PAGE EXTRACT.
The NCLAT observed that the earlier dismissal of the Section 7 application was not based on its own merits but on findings borrowed from proceedings under Sections 241 and 242, although the considerations governing those proceedings were different from those applicable to a Section 7 application. Since the pleadings and evidence under Section 7 had never been judicially examined, the expressions “revived” and “heard afresh” in the remand order meant that the proceedings were to commence de novo from the inception stage. The application seeking permission to file an additional affidavit, filed shortly after the remand order, could not be regarded as belated.
The Tribunal found that the NCLT had rejected the application without examining its merits or the necessity of taking the additional affidavit on record. It also held that the NCLT erred in relying on interlocutory orders passed before the remand, including observations regarding non-filing of a rejoinder and the absence of express liberty in the remand order to file an additional affidavit. According to the NCLAT, those interlocutory orders had merged with the final order dated 09.10.2025, which had itself been set aside, and therefore could not be relied upon after the remand. The Tribunal further observed that past conduct should not be the basis for deciding an application requiring independent consideration on its own merits.

EXERCISE DATA.

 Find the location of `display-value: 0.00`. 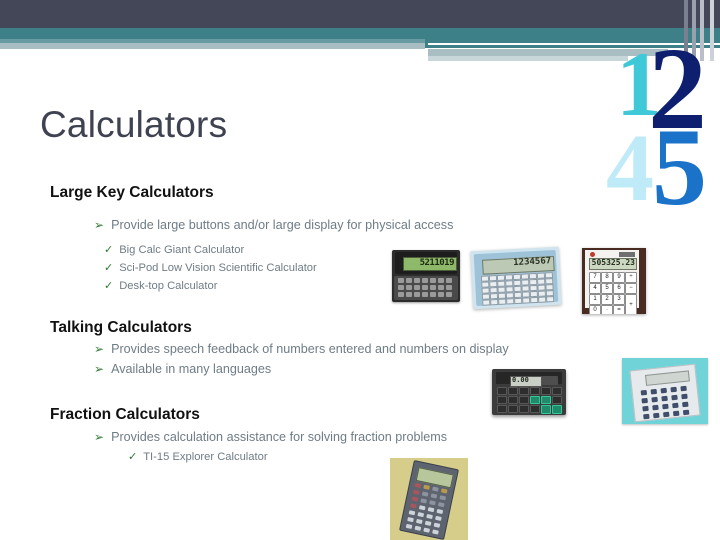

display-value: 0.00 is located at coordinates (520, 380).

==

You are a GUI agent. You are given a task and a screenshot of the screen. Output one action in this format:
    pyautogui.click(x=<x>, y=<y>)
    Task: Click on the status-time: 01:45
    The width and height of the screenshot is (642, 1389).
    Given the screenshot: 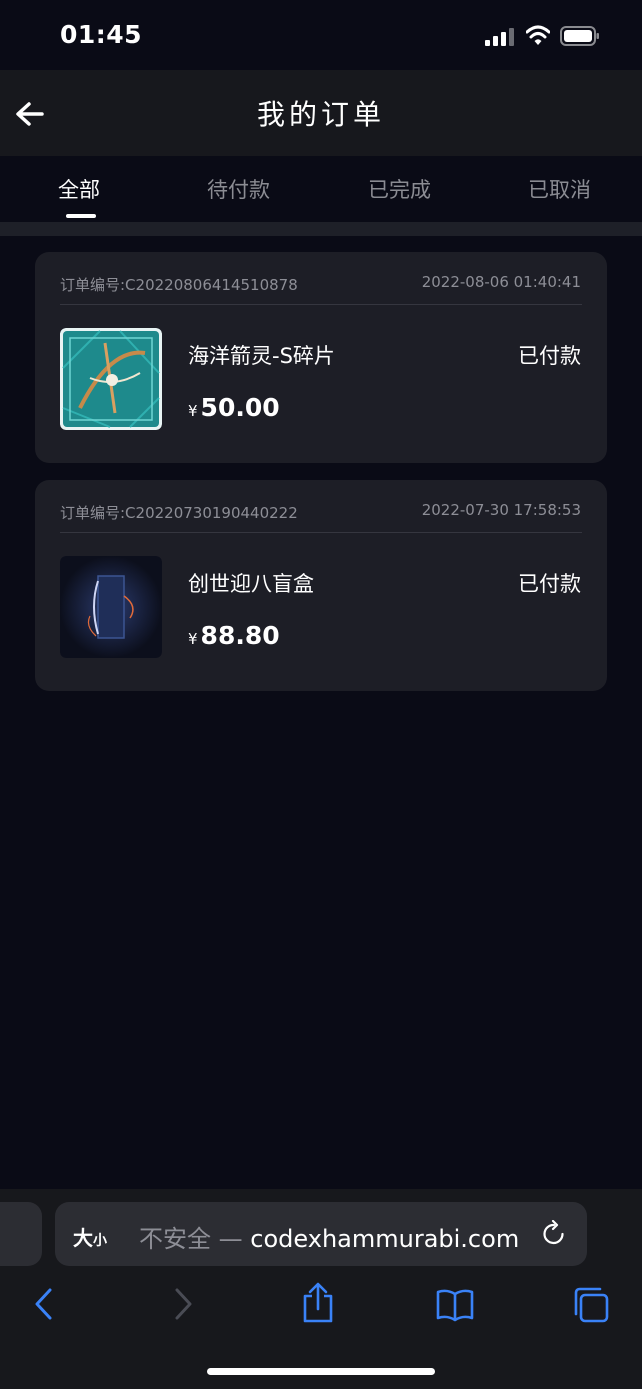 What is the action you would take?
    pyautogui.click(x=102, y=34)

CHECK YOUR UNDERSTANDING.
A - Rewrite the paragraph of the NCLAT ruling excerpt that begins "The Tribunal found that the NCLT" as a short bulleted list that keeps its main facts.
B - Carry on the excerpt on the NCLAT ruling from its last sentence.
The listing is separate material with no connection to the excerpt on the NCLAT ruling.

ANSWERS TO THE EXERCISES.
A -
- The NCLT rejected the application without examining its merits or whether the additional affidavit needed to be taken on record.
- The NCLT wrongly relied on interlocutory orders passed before the remand. These included remarks that no rejoinder was filed and that the remand order gave no express liberty to file an additional affidavit.
- Those orders had merged with the final order dated 09.10.2025. Since that order was set aside, they could not be relied on after the remand.
- Past conduct should not decide an application that requires independent consideration on its own merits.

B -
Referring to Rules 39, 40, 55 and Rule 2(19) of the NCLT Rules, 2016, the NCLAT held that Rule 55 does not create an absolute prohibition on pleadings after the reply and permits such pleadings with the leave of the Tribunal. It observed that the definition of “pleadings” expressly includes additional and supplemental statements and that an additional affidavit falls within that definition. The Tribunal further held that Rule 40 also permits additional evidence where justified and that such provisions must be interpreted consistently with Section 424 of the Companies Act, 2013 and the principles of natural justice.
Holding that no artificial procedural obstacle should prevent a party from placing evidence in proceedings yet to be decided on merits, the NCLAT allowed the company appeal and IA (IBC) 1543/2026. It directed that the additional affidavit be taken on record, subject to the respondent’s right to file a rebuttal under Rule 40(4) of the NCLT Rules, 2016. All interlocutory applications were ordered to stand closed.
FULL TEXT OF THE NCLAT JUDGMENT/ORDER
There are some minor defects, which had been pointed by the Registry, but since they will not have any vital bearing on merits of the company appeal, the Ld. Counsels for the parties agreed to address the company appeal on merits. Hence, the defects are directed to be ‘overruled’.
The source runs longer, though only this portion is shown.